(Items from a dataset)
· · · ·
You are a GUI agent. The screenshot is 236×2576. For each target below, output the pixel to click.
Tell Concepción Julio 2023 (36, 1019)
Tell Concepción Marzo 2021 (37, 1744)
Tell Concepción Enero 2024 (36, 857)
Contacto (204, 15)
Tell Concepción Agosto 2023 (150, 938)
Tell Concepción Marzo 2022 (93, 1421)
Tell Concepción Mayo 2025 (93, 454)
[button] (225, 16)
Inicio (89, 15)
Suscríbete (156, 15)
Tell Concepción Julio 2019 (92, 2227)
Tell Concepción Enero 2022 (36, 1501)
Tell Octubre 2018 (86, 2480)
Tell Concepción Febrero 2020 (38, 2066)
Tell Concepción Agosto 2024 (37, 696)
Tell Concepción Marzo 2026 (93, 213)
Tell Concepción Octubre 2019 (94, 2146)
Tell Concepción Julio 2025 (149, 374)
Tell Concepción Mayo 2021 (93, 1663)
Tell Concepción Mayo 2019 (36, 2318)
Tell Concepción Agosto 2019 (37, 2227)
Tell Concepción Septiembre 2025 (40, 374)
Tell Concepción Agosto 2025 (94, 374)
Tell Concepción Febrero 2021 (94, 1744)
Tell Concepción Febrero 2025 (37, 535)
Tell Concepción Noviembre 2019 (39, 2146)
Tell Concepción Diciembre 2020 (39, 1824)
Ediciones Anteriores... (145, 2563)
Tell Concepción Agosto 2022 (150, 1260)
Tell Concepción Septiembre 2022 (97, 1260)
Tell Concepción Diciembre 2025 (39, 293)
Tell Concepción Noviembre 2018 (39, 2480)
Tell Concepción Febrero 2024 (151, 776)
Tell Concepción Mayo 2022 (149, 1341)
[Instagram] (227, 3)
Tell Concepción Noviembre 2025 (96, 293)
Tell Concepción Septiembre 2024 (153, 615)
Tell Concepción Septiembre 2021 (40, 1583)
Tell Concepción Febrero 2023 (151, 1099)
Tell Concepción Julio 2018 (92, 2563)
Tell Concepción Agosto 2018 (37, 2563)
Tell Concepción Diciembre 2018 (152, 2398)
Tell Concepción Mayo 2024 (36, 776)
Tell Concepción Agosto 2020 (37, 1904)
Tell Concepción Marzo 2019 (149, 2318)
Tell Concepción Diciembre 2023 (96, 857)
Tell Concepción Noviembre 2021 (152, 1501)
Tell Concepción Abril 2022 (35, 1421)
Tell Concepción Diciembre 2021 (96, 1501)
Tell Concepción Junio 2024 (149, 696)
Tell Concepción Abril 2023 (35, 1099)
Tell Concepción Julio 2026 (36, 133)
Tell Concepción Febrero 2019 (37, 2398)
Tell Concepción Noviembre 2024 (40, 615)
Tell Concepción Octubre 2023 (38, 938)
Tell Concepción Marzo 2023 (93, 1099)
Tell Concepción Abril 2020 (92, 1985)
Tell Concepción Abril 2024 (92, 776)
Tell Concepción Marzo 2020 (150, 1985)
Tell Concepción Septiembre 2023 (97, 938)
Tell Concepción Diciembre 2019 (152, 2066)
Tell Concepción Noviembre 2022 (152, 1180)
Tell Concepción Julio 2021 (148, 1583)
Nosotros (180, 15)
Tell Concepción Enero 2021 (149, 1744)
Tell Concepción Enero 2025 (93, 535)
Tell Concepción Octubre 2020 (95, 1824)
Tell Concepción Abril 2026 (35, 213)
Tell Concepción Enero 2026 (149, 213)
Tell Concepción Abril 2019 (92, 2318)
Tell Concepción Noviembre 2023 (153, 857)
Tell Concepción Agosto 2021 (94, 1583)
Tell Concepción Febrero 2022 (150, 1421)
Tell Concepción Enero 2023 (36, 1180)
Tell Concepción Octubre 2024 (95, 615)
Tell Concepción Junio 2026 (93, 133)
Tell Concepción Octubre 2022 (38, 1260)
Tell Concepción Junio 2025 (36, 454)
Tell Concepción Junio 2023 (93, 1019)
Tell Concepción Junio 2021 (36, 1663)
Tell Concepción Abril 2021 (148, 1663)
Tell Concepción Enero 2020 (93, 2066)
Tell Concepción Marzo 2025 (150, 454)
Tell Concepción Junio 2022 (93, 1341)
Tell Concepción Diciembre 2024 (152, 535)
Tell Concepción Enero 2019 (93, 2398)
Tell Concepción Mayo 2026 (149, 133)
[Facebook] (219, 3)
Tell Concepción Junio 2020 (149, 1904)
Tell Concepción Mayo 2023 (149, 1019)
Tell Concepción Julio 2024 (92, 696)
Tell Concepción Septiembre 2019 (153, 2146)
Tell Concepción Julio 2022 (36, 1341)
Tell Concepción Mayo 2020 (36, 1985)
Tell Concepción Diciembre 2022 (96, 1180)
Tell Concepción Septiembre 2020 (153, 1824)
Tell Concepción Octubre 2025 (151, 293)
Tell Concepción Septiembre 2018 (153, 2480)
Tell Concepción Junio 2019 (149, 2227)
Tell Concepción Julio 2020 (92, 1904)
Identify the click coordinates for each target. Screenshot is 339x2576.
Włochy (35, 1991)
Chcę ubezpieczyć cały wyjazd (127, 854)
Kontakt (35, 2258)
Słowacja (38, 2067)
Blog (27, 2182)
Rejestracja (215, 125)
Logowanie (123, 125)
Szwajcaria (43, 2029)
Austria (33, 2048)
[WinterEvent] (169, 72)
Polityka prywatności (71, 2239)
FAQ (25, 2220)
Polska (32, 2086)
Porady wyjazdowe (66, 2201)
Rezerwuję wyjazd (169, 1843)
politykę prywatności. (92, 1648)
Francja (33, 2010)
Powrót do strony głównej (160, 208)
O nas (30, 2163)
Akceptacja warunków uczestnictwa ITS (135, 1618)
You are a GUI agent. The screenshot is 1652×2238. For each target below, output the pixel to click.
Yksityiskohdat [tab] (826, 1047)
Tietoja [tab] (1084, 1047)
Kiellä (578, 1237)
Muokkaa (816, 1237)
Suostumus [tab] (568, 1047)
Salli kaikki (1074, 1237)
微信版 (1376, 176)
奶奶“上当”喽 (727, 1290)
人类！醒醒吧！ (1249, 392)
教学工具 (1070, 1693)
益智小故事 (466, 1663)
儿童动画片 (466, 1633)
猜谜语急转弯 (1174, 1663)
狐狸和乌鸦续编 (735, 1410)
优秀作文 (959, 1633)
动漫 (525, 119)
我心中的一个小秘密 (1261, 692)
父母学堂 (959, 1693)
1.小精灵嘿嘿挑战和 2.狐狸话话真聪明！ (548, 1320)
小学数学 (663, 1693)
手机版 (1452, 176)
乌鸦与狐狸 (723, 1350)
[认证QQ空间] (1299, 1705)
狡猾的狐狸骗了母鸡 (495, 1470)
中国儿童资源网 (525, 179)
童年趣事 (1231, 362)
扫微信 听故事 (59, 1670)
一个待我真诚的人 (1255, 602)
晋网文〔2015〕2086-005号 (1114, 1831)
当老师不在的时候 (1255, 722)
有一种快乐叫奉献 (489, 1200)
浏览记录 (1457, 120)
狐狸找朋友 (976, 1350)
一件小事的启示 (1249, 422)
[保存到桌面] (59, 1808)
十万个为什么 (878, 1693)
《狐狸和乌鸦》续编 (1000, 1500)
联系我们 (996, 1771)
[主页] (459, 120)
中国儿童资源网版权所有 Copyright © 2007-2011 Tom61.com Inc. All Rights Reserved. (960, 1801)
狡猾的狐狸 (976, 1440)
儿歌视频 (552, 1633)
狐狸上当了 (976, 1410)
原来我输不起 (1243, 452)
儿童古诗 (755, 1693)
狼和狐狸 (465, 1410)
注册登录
· · · ·
What is required -> Print all the data exactly.

Exercise output ->
You are a GUI agent. The screenshot is 236×2576. For each target below, output the pixel to click.
Tell Concepción Julio 2023 (36, 1019)
Tell Concepción Marzo 2021 (37, 1744)
Tell Concepción Enero 2024 (36, 857)
Contacto (204, 15)
Tell Concepción Agosto 2023 (150, 938)
Tell Concepción Marzo 2022 (93, 1421)
Tell Concepción Mayo 2025 (93, 454)
[button] (225, 16)
Inicio (89, 15)
Suscríbete (156, 15)
Tell Concepción Julio 2019 (92, 2227)
Tell Concepción Enero 2022 (36, 1501)
Tell Octubre 2018 (86, 2480)
Tell Concepción Febrero 2020 (38, 2066)
Tell Concepción Agosto 2024 (37, 696)
Tell Concepción Marzo 2026 (93, 213)
Tell Concepción Octubre 2019 (94, 2146)
Tell Concepción Julio 2025 (149, 374)
Tell Concepción Mayo 2021 (93, 1663)
Tell Concepción Mayo 2019 (36, 2318)
Tell Concepción Agosto 2019 (37, 2227)
Tell Concepción Septiembre 2025 (40, 374)
Tell Concepción Agosto 2025 (94, 374)
Tell Concepción Febrero 2021 (94, 1744)
Tell Concepción Febrero 2025 (37, 535)
Tell Concepción Noviembre 2019 (39, 2146)
Tell Concepción Diciembre 2020 (39, 1824)
Ediciones Anteriores... (145, 2563)
Tell Concepción Agosto 2022 (150, 1260)
Tell Concepción Septiembre 2022 (97, 1260)
Tell Concepción Diciembre 2025 (39, 293)
Tell Concepción Noviembre 2018 (39, 2480)
Tell Concepción Febrero 2024 (151, 776)
Tell Concepción Mayo 2022 (149, 1341)
[Instagram] (227, 3)
Tell Concepción Noviembre 2025 (96, 293)
Tell Concepción Septiembre 2024 (153, 615)
Tell Concepción Septiembre 2021 (40, 1583)
Tell Concepción Febrero 2023 (151, 1099)
Tell Concepción Julio 2018 (92, 2563)
Tell Concepción Agosto 2018 (37, 2563)
Tell Concepción Diciembre 2018 (152, 2398)
Tell Concepción Mayo 2024 (36, 776)
Tell Concepción Agosto 2020 (37, 1904)
Tell Concepción Marzo 2019 (149, 2318)
Tell Concepción Diciembre 2023 (96, 857)
Tell Concepción Noviembre 2021 (152, 1501)
Tell Concepción Abril 2022 (35, 1421)
Tell Concepción Diciembre 2021 (96, 1501)
Tell Concepción Junio 2024 (149, 696)
Tell Concepción Abril 2023 (35, 1099)
Tell Concepción Julio 2026 (36, 133)
Tell Concepción Febrero 2019 (37, 2398)
Tell Concepción Noviembre 2024 (40, 615)
Tell Concepción Octubre 2023 (38, 938)
Tell Concepción Marzo 2023 (93, 1099)
Tell Concepción Abril 2020 (92, 1985)
Tell Concepción Abril 2024 (92, 776)
Tell Concepción Marzo 2020 (150, 1985)
Tell Concepción Septiembre 2023 (97, 938)
Tell Concepción Diciembre 2019 (152, 2066)
Tell Concepción Noviembre 2022 (152, 1180)
Tell Concepción Julio 2021 (148, 1583)
Nosotros (180, 15)
Tell Concepción Enero 2021 (149, 1744)
Tell Concepción Enero 2025 (93, 535)
Tell Concepción Octubre 2020 (95, 1824)
Tell Concepción Abril 2026 (35, 213)
Tell Concepción Enero 2026 (149, 213)
Tell Concepción Abril 2019 (92, 2318)
Tell Concepción Noviembre 2023 (153, 857)
Tell Concepción Agosto 2021 (94, 1583)
Tell Concepción Febrero 2022 (150, 1421)
Tell Concepción Enero 2023 (36, 1180)
Tell Concepción Octubre 2024 (95, 615)
Tell Concepción Junio 2026 (93, 133)
Tell Concepción Octubre 2022 (38, 1260)
Tell Concepción Junio 2025 (36, 454)
Tell Concepción Junio 2023 (93, 1019)
Tell Concepción Junio 2021 (36, 1663)
Tell Concepción Abril 2021 (148, 1663)
Tell Concepción Enero 2020 (93, 2066)
Tell Concepción Marzo 2025 (150, 454)
Tell Concepción Junio 2022 (93, 1341)
Tell Concepción Diciembre 2024 (152, 535)
Tell Concepción Enero 2019 (93, 2398)
Tell Concepción Mayo 2026 (149, 133)
[Facebook] (219, 3)
Tell Concepción Junio 2020 (149, 1904)
Tell Concepción Mayo 2023 (149, 1019)
Tell Concepción Julio 2024 (92, 696)
Tell Concepción Septiembre 2019 (153, 2146)
Tell Concepción Julio 2022 (36, 1341)
Tell Concepción Mayo 2020 (36, 1985)
Tell Concepción Diciembre 2022 (96, 1180)
Tell Concepción Septiembre 2020 (153, 1824)
Tell Concepción Octubre 2025 (151, 293)
Tell Concepción Septiembre 2018 (153, 2480)
Tell Concepción Junio 2019 (149, 2227)
Tell Concepción Julio 2020 (92, 1904)
Identify the click coordinates for each target. Screenshot is 339x2576.
Włochy (35, 1991)
Chcę ubezpieczyć cały wyjazd (127, 854)
Kontakt (35, 2258)
Słowacja (38, 2067)
Blog (27, 2182)
Rejestracja (215, 125)
Logowanie (123, 125)
Szwajcaria (43, 2029)
Austria (33, 2048)
[WinterEvent] (169, 72)
Polityka prywatności (71, 2239)
FAQ (25, 2220)
Polska (32, 2086)
Porady wyjazdowe (66, 2201)
Rezerwuję wyjazd (169, 1843)
politykę prywatności. (92, 1648)
Francja (33, 2010)
Powrót do strony głównej (160, 208)
O nas (30, 2163)
Akceptacja warunków uczestnictwa ITS (135, 1618)
You are a GUI agent. The screenshot is 1652×2238. For each target below, output the pixel to click.
Yksityiskohdat [tab] (826, 1047)
Tietoja [tab] (1084, 1047)
Kiellä (578, 1237)
Muokkaa (816, 1237)
Suostumus [tab] (568, 1047)
Salli kaikki (1074, 1237)
微信版 (1376, 176)
奶奶“上当”喽 (727, 1290)
人类！醒醒吧！ (1249, 392)
教学工具 (1070, 1693)
益智小故事 (466, 1663)
儿童动画片 (466, 1633)
猜谜语急转弯 (1174, 1663)
狐狸和乌鸦续编 (735, 1410)
优秀作文 (959, 1633)
动漫 (525, 119)
我心中的一个小秘密 (1261, 692)
父母学堂 (959, 1693)
1.小精灵嘿嘿挑战和 2.狐狸话话真聪明！ (548, 1320)
小学数学 (663, 1693)
手机版 (1452, 176)
乌鸦与狐狸 (723, 1350)
[认证QQ空间] (1299, 1705)
狡猾的狐狸骗了母鸡 (495, 1470)
中国儿童资源网 (525, 179)
童年趣事 (1231, 362)
扫微信 听故事 (59, 1670)
一个待我真诚的人 (1255, 602)
晋网文〔2015〕2086-005号 (1114, 1831)
当老师不在的时候 (1255, 722)
有一种快乐叫奉献 (489, 1200)
浏览记录 (1457, 120)
狐狸找朋友 (976, 1350)
一件小事的启示 (1249, 422)
[保存到桌面] (59, 1808)
十万个为什么 (878, 1693)
《狐狸和乌鸦》续编 (1000, 1500)
联系我们 (996, 1771)
[主页] (459, 120)
中国儿童资源网版权所有 Copyright © 2007-2011 Tom61.com Inc. All Rights Reserved. (960, 1801)
狡猾的狐狸 (976, 1440)
儿歌视频 (552, 1633)
狐狸上当了 (976, 1410)
原来我输不起 (1243, 452)
儿童古诗 (755, 1693)
狼和狐狸 (465, 1410)
注册登录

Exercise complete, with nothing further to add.